The ISP's are not really serious about fighting spam. It does not cost them that much and they are probalby making money due to spam. So the only incentive they have to do anything about it is when the level of spaming gets to the point they are about to be blacklisted then they take action.
If they were really serious about curbing spam they would implement greylisting and greet_pause features in their MTAs. Both of these would block 99% of the spam being sent. The remaining spammers would then be much easier to track down since they would have to be running full blown MTAs which could then be blocked.
So why don't they do this? Because it does not make them any money and would cost them a little money to implement and maintain such features.
Ultimately the only way to eliminate spam is to make is unprofitable to the spammer. One option that I have never seen discussed is to track down the idiots that actually buy from spam and take their machines away and sterilize them so they don't reproduce.
Running GroupWise at work. I had to dedicate a machine to running Guinevere and SpamAssassin and McAfee anti-virus.
And I have to make sure it is patched.
And I had to adjust the email server's threads (default set to either 2 or 4) for handling incoming email (increased to 50).
And tuning of SpamAssassin.
Typical, one person asks for cost, meaning marginal cost (how much more does one email cost) and the answer given is average cost (total expenses divided by the total number). If a networks trafic is 1 million an hour, and they spend $1K to process it the each message has an average cost of .001, assume that the trafic is 80% spam and that is then eliminated then the costs become .005 per message because the overhead expenses don't change much because they still need the capacity to meet peak demands.
Apocalypse Cancelled, Sorry, No Ticket Refunds
They don't make any money, give me a break. Basing a business on just advertising is pretty difficult. I've seem some articles about spammers who claim to make a bunch of money and meanwhile they live in a trailerpark somewhere. Spammers just make money off the idiots who hire them to send out spam. They are just con artists.
-------------------------------------
Technically, we are beyond survival.
Fun article for me. 25 years ago or so, I was the original "cable cop" in Michigan, USA (the job title was "system auditor"). This was before it was illegal to "steal" cable services, and the overall thrust of my work was to build a case for legislators.
About 50% of my time was indoors, pulling street-by-street printouts off our Tandem system and cleaning up/verifying account info by going back to original install paperwork. The rest of my time was spent climbing poles, verifying hookups and disconnecting the "non-subscribers." After a year of that, we had enough info to deliver numbers to the statehouse: 4% of all cable viewers weren't paying us for the service. That was enough for the legislators, and cable theft became a mid-range misdemeanor.
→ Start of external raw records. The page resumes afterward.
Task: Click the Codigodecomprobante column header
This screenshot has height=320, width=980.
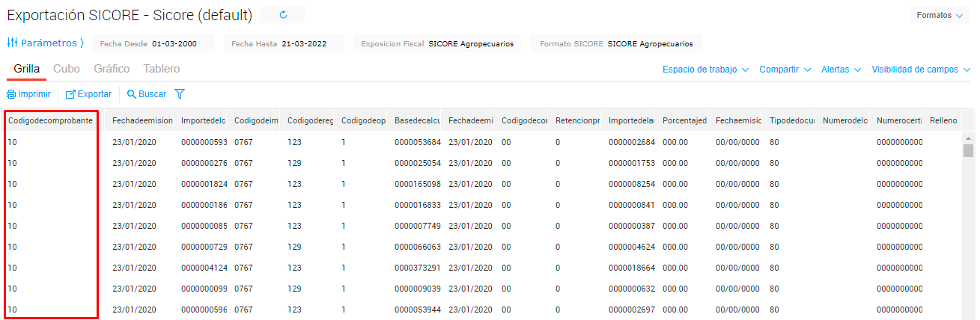Action: pos(51,120)
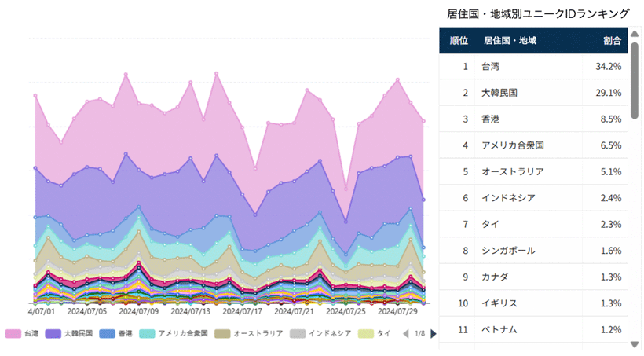Sort by 居住国・地域 column header

coord(510,41)
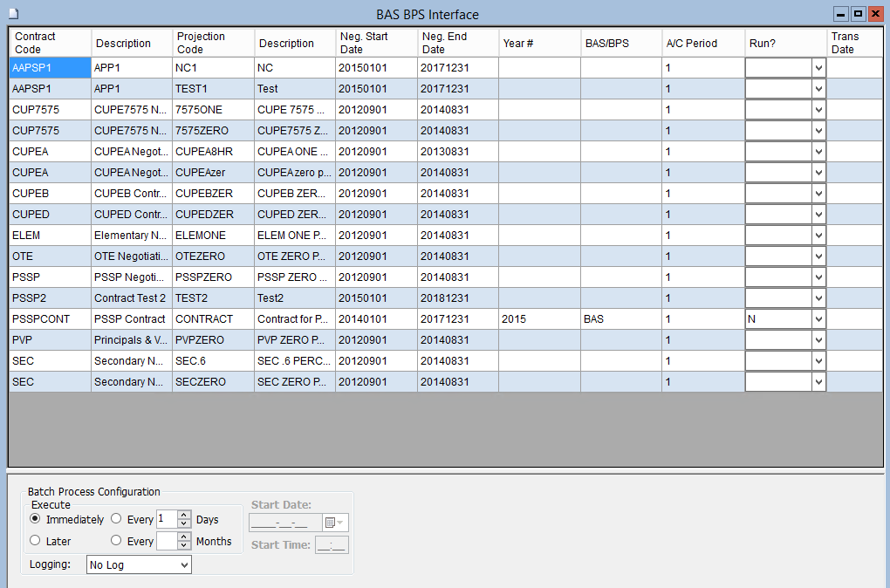
Task: Expand the Run? dropdown for the ELEM row
Action: coord(818,236)
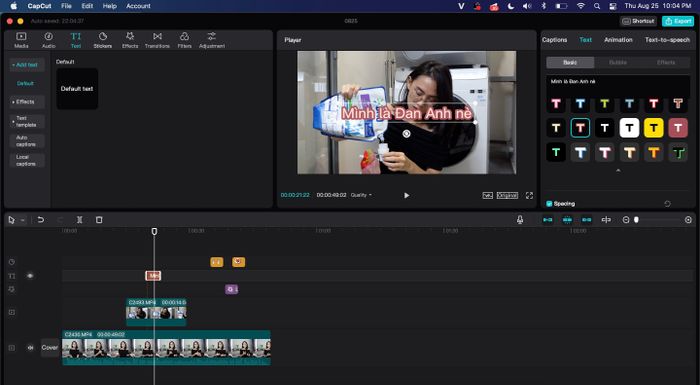Click the Add text button
The height and width of the screenshot is (385, 700).
[27, 65]
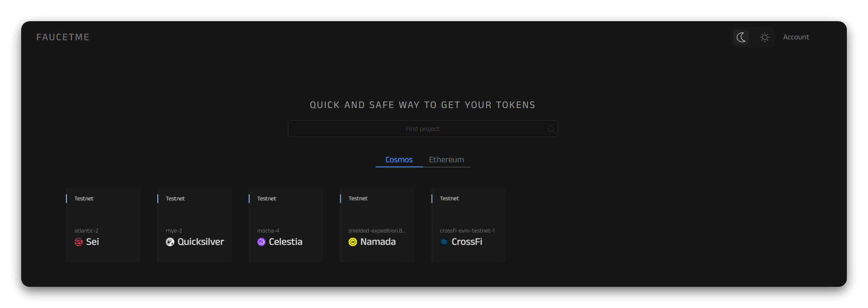The width and height of the screenshot is (868, 308).
Task: Click the Quicksilver logo icon
Action: point(170,242)
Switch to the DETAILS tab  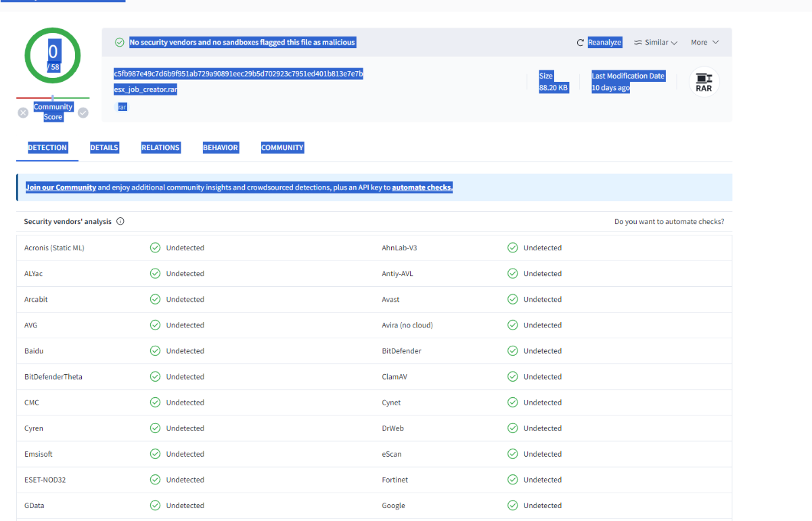point(104,148)
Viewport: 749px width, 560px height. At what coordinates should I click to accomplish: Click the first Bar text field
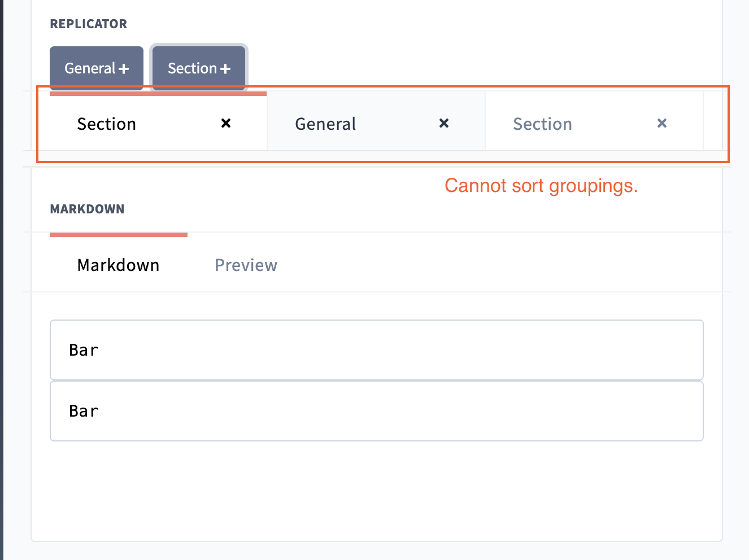(377, 350)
So then I started going after the midnight installers offering people "free HBO forever" at the low low price of $100 (or whatever). That was kinda fun...serveral times I was just hours behind these guys, removing service drops while the resident stood by watching, moaning eulogies for their recently departed 100 bucks.
I'm surprised that more ISPs don't have employees like the guy in TFA (or perhaps I'm surprised that we don't hear more about them)...losses due to spam are real, no? [In the case of cable, the "losses" were 99% paper; there was no extra drain on bandwidth, no guarentee these folks would have been paying us otherwise, and no real loss on the converters they were using (our collections folks did just fine charging 4X the cost for unreturned equipment). The only true "loss" was in tech-time, for the rare hookup that caused interference on a distribution line or radiated enough signal to breach FCC rules.]
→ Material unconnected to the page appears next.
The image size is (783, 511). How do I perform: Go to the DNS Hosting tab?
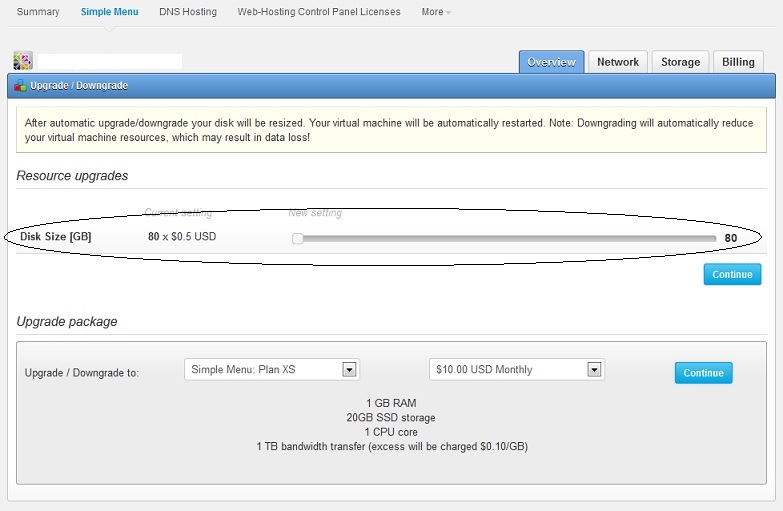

Is the reason for this apparent lack of interest on the part of ISPs similar to that of the credit card companies during the early online days? Rather than appear inept at providing decent system integrity (easily spoofed card numbers, pitiful account verification, etc.), fraud and abuse were handled quietly, with costs taken off the bottom line. Or is the apparent less-than-vigorous investigation of spammers just part of the "?" step in the profit! formula...where bandwidth lost = cost of investigatory personnel, so screw the inconvenience to customers?
education is no substitute for intelligence
Working as a sysadmin for a national ISP, I can tell you the cost of spam is not in the storage. Doubling the amount of MTAs that you have to handle spam is a big cost. Purchasing Ironports to cut down on spam is a bog cost. Buying all the associated software and licenses (cluster software, SAN storage licenses, anti-spam licenses, etc...) is a big cost. Adding backup solutions for these new servers is an additional cost. And paying the sysadmins to administer those systems is a big cost. When the ISP receives hundreds of millions of emails daily, and 70% of it is spam, the associated needed infrastructure is nothing but a huge cost. Your numbers are also way off. 20-30$ for a million spam? Hell, it costs the helpdesk about 10$ per call, for when customers are complaining that their mail is slow, or they can't send mail cuz the MTAs are peaked. And that's just from the helpdesk perspective. Not to mention running an abuse team, which is nothing but a cost.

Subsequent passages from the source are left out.